BEGIN

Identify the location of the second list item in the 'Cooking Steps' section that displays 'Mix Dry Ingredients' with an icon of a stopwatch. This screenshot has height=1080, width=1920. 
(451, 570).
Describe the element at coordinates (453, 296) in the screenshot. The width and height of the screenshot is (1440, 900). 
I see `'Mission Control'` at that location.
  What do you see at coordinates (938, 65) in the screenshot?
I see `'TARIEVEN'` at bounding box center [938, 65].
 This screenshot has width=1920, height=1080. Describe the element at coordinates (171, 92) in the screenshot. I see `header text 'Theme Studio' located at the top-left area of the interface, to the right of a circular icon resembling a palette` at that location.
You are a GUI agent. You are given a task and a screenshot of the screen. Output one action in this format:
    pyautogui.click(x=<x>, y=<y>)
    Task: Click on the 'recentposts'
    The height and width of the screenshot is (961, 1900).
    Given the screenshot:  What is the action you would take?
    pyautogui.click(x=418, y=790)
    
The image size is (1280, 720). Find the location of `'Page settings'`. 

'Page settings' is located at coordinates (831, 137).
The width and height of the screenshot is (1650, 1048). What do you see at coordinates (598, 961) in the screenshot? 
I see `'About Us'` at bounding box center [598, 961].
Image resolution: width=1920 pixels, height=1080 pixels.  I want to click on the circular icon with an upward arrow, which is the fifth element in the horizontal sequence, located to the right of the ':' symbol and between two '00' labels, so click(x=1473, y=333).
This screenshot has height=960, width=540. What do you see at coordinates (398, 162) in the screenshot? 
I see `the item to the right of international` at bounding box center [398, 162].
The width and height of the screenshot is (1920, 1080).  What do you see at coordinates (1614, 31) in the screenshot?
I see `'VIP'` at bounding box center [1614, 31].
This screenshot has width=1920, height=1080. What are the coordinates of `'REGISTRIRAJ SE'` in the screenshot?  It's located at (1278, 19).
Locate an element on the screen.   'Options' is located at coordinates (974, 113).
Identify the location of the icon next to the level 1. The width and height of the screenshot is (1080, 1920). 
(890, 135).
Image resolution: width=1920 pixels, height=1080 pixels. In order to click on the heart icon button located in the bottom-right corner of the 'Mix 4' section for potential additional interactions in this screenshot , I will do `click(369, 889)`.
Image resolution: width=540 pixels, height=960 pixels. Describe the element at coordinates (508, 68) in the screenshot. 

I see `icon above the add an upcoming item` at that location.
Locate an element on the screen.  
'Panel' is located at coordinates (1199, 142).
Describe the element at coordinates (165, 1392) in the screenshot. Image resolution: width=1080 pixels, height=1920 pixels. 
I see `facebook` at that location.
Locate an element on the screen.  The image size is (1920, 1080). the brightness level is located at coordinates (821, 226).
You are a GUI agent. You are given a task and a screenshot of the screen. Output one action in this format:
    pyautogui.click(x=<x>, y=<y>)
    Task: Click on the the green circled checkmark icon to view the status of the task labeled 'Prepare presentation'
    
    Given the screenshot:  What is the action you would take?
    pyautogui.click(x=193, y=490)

END

PROBLEM DESCRIPTION>
Rewrite the rows above, changing every "Image resolution" to "Screen resolution" and keeping everything else the same.

CORRECT RESULT>
Identify the location of the second list item in the 'Cooking Steps' section that displays 'Mix Dry Ingredients' with an icon of a stopwatch. This screenshot has height=1080, width=1920. 
(451, 570).
Describe the element at coordinates (453, 296) in the screenshot. The width and height of the screenshot is (1440, 900). 
I see `'Mission Control'` at that location.
  What do you see at coordinates (938, 65) in the screenshot?
I see `'TARIEVEN'` at bounding box center [938, 65].
 This screenshot has width=1920, height=1080. Describe the element at coordinates (171, 92) in the screenshot. I see `header text 'Theme Studio' located at the top-left area of the interface, to the right of a circular icon resembling a palette` at that location.
You are a GUI agent. You are given a task and a screenshot of the screen. Output one action in this format:
    pyautogui.click(x=<x>, y=<y>)
    Task: Click on the 'recentposts'
    The height and width of the screenshot is (961, 1900).
    Given the screenshot:  What is the action you would take?
    pyautogui.click(x=418, y=790)
    
The image size is (1280, 720). Find the location of `'Page settings'`. 

'Page settings' is located at coordinates (831, 137).
The width and height of the screenshot is (1650, 1048). What do you see at coordinates (598, 961) in the screenshot? 
I see `'About Us'` at bounding box center [598, 961].
Screen resolution: width=1920 pixels, height=1080 pixels.  I want to click on the circular icon with an upward arrow, which is the fifth element in the horizontal sequence, located to the right of the ':' symbol and between two '00' labels, so click(x=1473, y=333).
This screenshot has height=960, width=540. What do you see at coordinates (398, 162) in the screenshot? 
I see `the item to the right of international` at bounding box center [398, 162].
The width and height of the screenshot is (1920, 1080).  What do you see at coordinates (1614, 31) in the screenshot?
I see `'VIP'` at bounding box center [1614, 31].
This screenshot has width=1920, height=1080. What are the coordinates of `'REGISTRIRAJ SE'` in the screenshot?  It's located at (1278, 19).
Locate an element on the screen.   'Options' is located at coordinates (974, 113).
Identify the location of the icon next to the level 1. The width and height of the screenshot is (1080, 1920). 
(890, 135).
Screen resolution: width=1920 pixels, height=1080 pixels. In order to click on the heart icon button located in the bottom-right corner of the 'Mix 4' section for potential additional interactions in this screenshot , I will do `click(369, 889)`.
Screen resolution: width=540 pixels, height=960 pixels. Describe the element at coordinates (508, 68) in the screenshot. 

I see `icon above the add an upcoming item` at that location.
Locate an element on the screen.  
'Panel' is located at coordinates (1199, 142).
Describe the element at coordinates (165, 1392) in the screenshot. Screen resolution: width=1080 pixels, height=1920 pixels. 
I see `facebook` at that location.
Locate an element on the screen.  The image size is (1920, 1080). the brightness level is located at coordinates (821, 226).
You are a GUI agent. You are given a task and a screenshot of the screen. Output one action in this format:
    pyautogui.click(x=<x>, y=<y>)
    Task: Click on the the green circled checkmark icon to view the status of the task labeled 'Prepare presentation'
    
    Given the screenshot:  What is the action you would take?
    pyautogui.click(x=193, y=490)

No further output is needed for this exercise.